REQUIREMENT –
Every line from the line containing "Task: Open the global actions plus icon" through the final line below is to be repeated exactly; no other line is.

INFORMATION PROVIDED –

::::::::

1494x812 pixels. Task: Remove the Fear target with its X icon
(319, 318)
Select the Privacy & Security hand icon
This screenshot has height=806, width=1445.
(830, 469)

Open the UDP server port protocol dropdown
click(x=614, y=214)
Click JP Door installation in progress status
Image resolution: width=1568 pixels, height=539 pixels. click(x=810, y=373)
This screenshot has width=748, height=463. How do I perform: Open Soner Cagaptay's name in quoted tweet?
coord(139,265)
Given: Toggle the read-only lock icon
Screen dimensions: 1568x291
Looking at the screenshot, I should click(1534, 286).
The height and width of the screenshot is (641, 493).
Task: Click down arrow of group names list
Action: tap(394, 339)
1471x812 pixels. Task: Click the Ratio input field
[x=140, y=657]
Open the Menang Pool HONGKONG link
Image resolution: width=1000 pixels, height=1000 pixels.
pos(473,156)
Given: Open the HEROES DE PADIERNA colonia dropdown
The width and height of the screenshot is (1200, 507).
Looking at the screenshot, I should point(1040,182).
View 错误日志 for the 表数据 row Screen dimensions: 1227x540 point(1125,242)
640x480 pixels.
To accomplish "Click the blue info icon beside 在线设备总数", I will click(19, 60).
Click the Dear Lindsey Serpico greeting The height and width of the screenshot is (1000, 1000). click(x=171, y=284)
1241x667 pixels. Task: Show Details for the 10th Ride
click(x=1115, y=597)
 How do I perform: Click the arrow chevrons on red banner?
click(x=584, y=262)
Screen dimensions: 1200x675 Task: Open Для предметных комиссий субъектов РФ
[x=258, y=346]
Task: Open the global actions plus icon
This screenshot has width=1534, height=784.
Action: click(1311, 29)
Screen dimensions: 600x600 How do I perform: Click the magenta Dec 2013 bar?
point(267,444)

::::::::

WRITTEN SOLUTION –
Task: Open the global actions plus icon
This screenshot has width=1534, height=784.
Action: click(1311, 29)
Screen dimensions: 600x600 How do I perform: Click the magenta Dec 2013 bar?
point(267,444)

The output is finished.